Il conto alla rovescia è iniziato. In vista del referendum del 22 e 23 marzo, a Quarta Repubblica si discute sull'attuale stato della magistratura. Tra gli ospiti Nicolò Zanon, giurista, avvocato e professore ordinario di Diritto costituzionale alla Statale di Milano, noto per essere stato giudice e vicepresidente della Corte costituzionale. È lui a promuovere il "Sì" alla riforma voluta da Carlo Nordio. Ed è sempre lui a spiegare cosa realmente accade tra le toghe. "Se ciascuno di noi nel nostro mestiere commette degli errori, paga per quegli errori. Qui invece abbiamo una magistratura che ha un grandissimo potere e che commette dei gravi errori ma non paga".

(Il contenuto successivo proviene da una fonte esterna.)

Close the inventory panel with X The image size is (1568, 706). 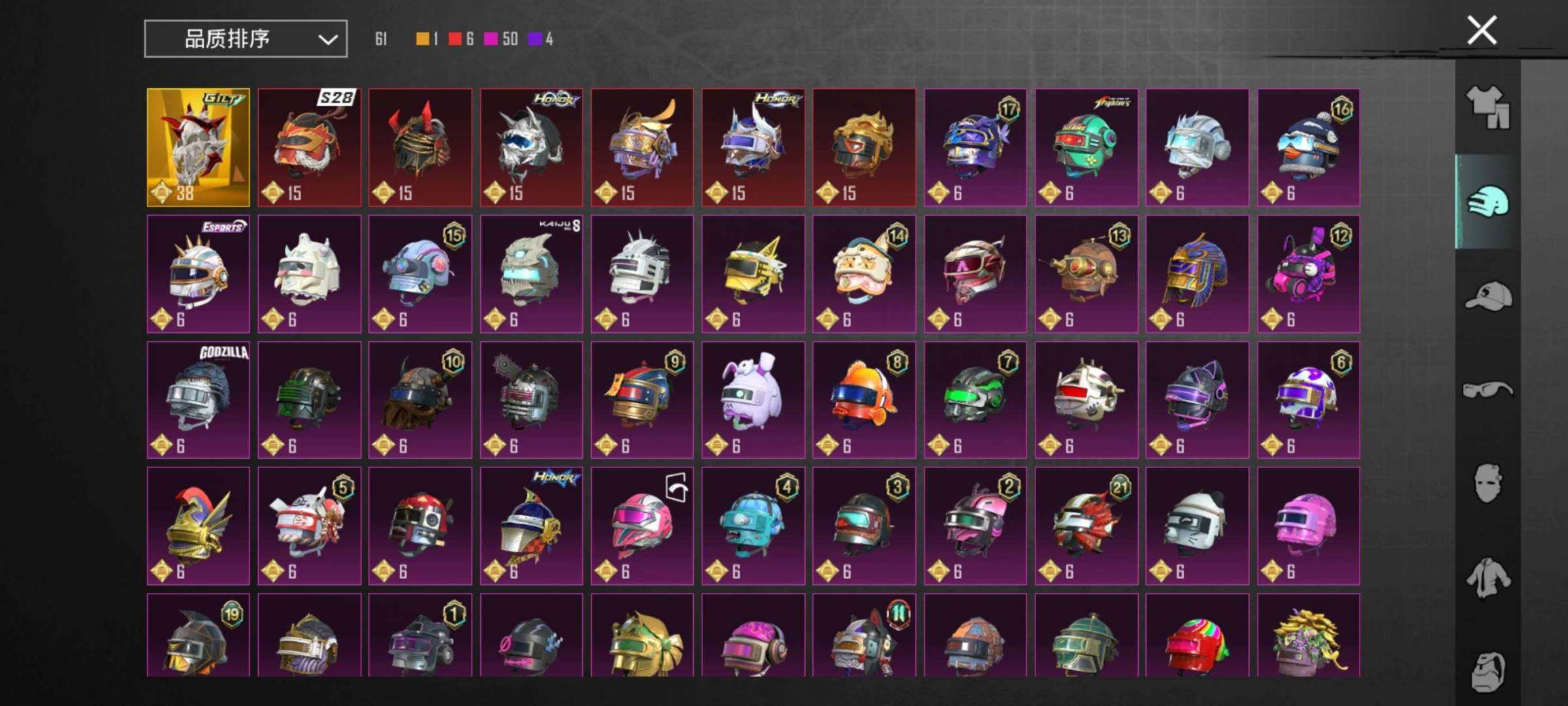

Addirittura, anche se "arrivano questi esposti al Csm, vengono cestinati di fatto. Io vedevo cose anche peggiori di queste". Il riferimento è alla vicenda che ha visto protagonista Massimiliano D’Errico, imprenditore capuano di 37 anni arrestato nel 2015 nell’ambito della prima inchiesta Cpl Concordia, sulla metanizzazione a Ischia. Solo dopo è stata riconosciuta la sua completa estraneità ai fatti. "La documentazione non esisteva, la gip aveva fatto un copia in colla dall'accusa", ha spiegato lo stosse D'Errico.
A quel punto l'imprenditore ha fatto ricorso. Risultato? "Hanno fatto cose assurde, sono andato dal Csm, ho fatto un ricorso e un esposto documentale. Cosa fa il Csm? Risponde con un foglio di carta con dieci righe in cui non fa nulla".